682.400—Agreements between a guaranty agency and the Secretary.
(a)
The Secretary enters into agreements with a guaranty agency whose loan guarantee program meets the requirements of this subpart. The agreements enable the guaranty agency to participate in the FFEL programs and to receive the various payments and benefits related to that participation.
(1) Basic program agreement.
In order to participate in the FFEL programs, a guaranty agency must have a basic program agreement. Under this agreement—
(i)
Borrowers whose Stafford and Consolidation loans that consolidate only subsidized Stafford loans are guaranteed by the agency may qualify for interest benefits that are paid to the lender on the borrower's behalf; and
(ii)
Lenders under the guaranty agency program may receive special allowance payments from the Secretary and have death, disability, bankruptcy, closed school and false certification discharge claims paid by the Secretary through the guaranty agency.

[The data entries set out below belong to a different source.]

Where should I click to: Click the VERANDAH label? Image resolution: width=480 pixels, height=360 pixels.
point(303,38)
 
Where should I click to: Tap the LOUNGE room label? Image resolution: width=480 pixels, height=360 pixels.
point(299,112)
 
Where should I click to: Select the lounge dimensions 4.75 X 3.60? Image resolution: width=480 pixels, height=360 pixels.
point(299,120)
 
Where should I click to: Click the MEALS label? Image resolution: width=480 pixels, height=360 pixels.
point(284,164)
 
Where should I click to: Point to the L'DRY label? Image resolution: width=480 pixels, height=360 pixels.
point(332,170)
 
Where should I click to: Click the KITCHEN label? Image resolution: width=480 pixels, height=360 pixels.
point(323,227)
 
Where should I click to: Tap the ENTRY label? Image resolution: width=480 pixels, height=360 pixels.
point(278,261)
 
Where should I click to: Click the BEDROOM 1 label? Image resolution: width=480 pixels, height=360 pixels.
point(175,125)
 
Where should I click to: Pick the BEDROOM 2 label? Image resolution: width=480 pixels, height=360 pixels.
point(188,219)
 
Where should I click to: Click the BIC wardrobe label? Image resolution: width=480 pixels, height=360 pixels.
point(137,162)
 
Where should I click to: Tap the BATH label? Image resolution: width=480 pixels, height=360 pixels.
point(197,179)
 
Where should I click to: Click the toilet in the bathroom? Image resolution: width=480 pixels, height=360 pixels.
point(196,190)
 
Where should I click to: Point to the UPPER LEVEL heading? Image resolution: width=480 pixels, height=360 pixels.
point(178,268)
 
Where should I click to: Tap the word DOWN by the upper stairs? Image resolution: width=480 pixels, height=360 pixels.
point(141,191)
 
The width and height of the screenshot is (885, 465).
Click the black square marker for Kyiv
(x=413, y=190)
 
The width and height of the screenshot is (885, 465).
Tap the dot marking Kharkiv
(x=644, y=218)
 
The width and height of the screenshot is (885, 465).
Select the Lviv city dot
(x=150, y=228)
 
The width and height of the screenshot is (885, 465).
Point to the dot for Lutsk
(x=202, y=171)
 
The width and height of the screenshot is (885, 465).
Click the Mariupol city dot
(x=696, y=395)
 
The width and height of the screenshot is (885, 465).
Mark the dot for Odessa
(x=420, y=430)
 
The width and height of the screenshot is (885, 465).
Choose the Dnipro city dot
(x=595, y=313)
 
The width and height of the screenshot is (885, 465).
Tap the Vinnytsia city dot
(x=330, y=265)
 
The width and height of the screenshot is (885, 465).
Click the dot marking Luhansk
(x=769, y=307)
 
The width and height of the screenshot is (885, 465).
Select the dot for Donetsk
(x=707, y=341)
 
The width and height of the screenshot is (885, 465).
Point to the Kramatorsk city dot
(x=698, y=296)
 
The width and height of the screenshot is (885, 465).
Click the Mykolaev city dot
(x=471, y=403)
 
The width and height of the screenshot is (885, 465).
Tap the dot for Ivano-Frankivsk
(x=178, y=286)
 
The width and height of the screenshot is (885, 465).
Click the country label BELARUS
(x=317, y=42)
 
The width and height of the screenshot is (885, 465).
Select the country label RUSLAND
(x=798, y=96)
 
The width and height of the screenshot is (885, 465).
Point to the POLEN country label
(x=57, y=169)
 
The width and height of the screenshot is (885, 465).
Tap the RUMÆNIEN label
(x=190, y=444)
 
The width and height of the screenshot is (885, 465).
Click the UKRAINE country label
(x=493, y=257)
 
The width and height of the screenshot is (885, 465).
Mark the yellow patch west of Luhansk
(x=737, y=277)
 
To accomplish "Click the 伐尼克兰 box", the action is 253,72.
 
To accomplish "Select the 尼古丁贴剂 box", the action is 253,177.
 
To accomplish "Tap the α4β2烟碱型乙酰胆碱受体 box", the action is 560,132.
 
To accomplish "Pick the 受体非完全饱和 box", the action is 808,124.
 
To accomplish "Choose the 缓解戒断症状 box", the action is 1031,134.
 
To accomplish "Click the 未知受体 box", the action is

(2) Federal advances for claim payments agreement.
A guaranty agency must have an agreement for Federal advances for claim payments to receive and use Federal advances to pay default claims.
(3) Reinsurance agreement.
A guaranty agency must have a reinsurance agreement to receive reimbursement from the Secretary for its losses on default claims.
(4) Loan Rehabilitation Agreement.
A guaranty agency must have an agreement for rehabilitating a loan for which the Secretary has made a reinsurance payment under section 428(c)(1) of the Act.
(c)
The Secretary's execution of an agreement does not indicate acceptance of any current or past standards or procedures used by the agency.
(d)
All of the agreements are subject to subsequent changes in the Act, in other applicable Federal statutes, and in regulations that apply to the FFEL programs.